SSIS/DTS Data loss due to implicit casting(?)

  • Since the days of SQL 7 DTS, there has been a problem with certain kinds of data imports where it seems like an implicit cast is made on a source column depending on the values towards the head of the file. To illustrate this, I created an Excel sheet with two columns, and populated the columns both with integers for the first 1000 rows. After that I changed the second column to strings for two more records:

    Then I setup an SSIS Data Flow to read that file. When I run the flow using a Data Viewer, you can see that the last two records fail to be read and are shown as NULL:

    We dealt with this in DTSby being explicit about the destination datatype and making sure the biggest numbers or the strings get moved towards the top of the file. Right now we are working with a DB2 source on a mainframe and we are seeing a similar problem where a sparsely populated column of dollar values ends up writing zero in the destination where there should be values. The work around here is to ORDER BY column1 DESC, column2 DESC, etc. so that the bigger numbers show up sooner. I canโ€™t help but think there must be a more elegant solution. I spent some time Googling around but I have not found anything that seems to address this.
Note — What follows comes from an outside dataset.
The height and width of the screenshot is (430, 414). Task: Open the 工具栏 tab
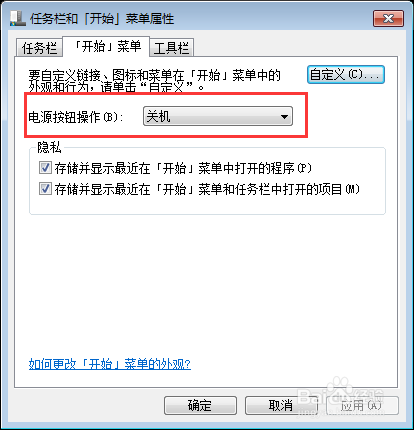coord(171,48)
  • Is this a problem for you because the files are passing in on the fly so you have no way of knowing in advance the data types required? I must admit I have found my own issues with regards to files being brought in. Too much guess work from ssis and (unless someone can help here) not enough flexibility within that guess work to allow the user to specify what to check for.

    I've always had to have a heads up and then go into the (name slips me by but may be "advanced") menu of the destination to prepare the columns manually.

  • This is a very, very, very common problem with SSIS and Excel. It shows up in hundreds of blog and forum posts.

    And apparently it existed already in DTS.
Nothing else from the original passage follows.